= Todd Sanders =

American neon sign artist (b. 1967)

Todd Sanders (born August 10, 1967) is an American neon sign artist based in Austin, Texas.

==Early life==
Todd Sanders was born in Houston, TX on August 10, 1967. He started sign painting while studying advertising and graphic design at Sam Houston State University. His mother influenced him to become an artist, and his father encouraged a work ethic. During a spring break trip in 1990, Sanders decided he would live in Austin, Texas.

==Career==
After moving to Austin in 1992, Sanders started on a 2-week contract at a small neon sign art gallery called Ion Art. While working at Ion Art, he made his first vintage style neon piece as décor for a local restaurant. In 1995 he opened the first neon studio dedicated to creating weathered, vintage-appearance neon signs. He opened Roadhouse Relics in 1997, which the New York Times has since listed in their to-do list for "36 Hours in Austin, TX". The well-known “Greetings from Austin” mural on the south side of the Roadhouse Relics building was painted the same year with two other artists, Rory Skagen and Bill Brakkage.
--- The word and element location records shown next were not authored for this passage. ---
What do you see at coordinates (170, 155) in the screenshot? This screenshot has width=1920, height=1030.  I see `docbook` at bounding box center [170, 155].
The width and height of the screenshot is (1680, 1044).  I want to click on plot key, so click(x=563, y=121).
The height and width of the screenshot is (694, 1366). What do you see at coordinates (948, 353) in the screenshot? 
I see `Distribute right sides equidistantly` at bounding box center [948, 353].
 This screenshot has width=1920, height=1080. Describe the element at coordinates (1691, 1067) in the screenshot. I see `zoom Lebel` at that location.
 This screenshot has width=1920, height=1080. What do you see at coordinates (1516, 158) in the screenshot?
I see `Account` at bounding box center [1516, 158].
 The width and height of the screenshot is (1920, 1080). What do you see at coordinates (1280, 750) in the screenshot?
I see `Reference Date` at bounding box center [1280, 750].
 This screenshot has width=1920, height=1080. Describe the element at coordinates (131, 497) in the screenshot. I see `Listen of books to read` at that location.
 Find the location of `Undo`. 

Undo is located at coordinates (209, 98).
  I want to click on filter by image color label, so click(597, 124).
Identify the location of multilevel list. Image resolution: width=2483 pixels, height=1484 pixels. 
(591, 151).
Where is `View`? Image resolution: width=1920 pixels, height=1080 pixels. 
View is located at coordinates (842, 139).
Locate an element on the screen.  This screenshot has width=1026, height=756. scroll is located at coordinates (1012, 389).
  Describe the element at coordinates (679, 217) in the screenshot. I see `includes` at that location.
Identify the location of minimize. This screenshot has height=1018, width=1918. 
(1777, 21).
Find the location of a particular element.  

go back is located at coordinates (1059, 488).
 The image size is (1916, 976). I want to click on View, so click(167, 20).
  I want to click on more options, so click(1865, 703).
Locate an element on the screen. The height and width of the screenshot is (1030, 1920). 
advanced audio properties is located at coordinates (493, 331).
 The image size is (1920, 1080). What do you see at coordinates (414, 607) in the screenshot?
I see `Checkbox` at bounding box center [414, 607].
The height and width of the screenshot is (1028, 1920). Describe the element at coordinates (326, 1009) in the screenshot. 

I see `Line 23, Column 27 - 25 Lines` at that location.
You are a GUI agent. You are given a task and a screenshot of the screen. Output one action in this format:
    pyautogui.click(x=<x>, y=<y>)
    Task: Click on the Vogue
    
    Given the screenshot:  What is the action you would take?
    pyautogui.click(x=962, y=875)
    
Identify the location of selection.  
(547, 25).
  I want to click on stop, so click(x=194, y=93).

His work is influenced by Robert Rauschenberg, Andy Warhol and Dan Flavin. Known for weathering and hand painted graphics, his work is sought by collectors worldwide. He has done work for celebrities including Willie Nelson, Shepard Fairey, Norah Jones, Johnny Depp and ZZ Top. His artwork is on the cover of Kings of Leon’s 2013 album, Mechanical Bull. Filmmakers Robert Rodriguez and Terrence Malick have put his work onscreen; it has also appeared in Esquire, Fortune, Texas Monthly, Southern Living, Southwest Airlines’ Spirit and the cover of Signs of the Times magazine. Sanders’ most popular design, his animated, 5-foot by 30-inch “Fireflies in a Mason Jar” was created for the wedding of Miranda Lambert and Blake Shelton, a collaboration with his friends the Junk Gypsies. Sanders’ pieces also hang in iconic Austin venues, including the Continental Club and Threadgill's. Sanders was invited to exhibit as a special featured artist in the 2014 Architectural Digest Home Design Show. The largest collection of Todd's neon on public display is in Bentonville, Arkansas.

==Personal life==
In 2007, Sanders married Sarah Thompson, who opened a gift shop at the gallery. In 2010, their son John Memphis Sanders was born in Austin.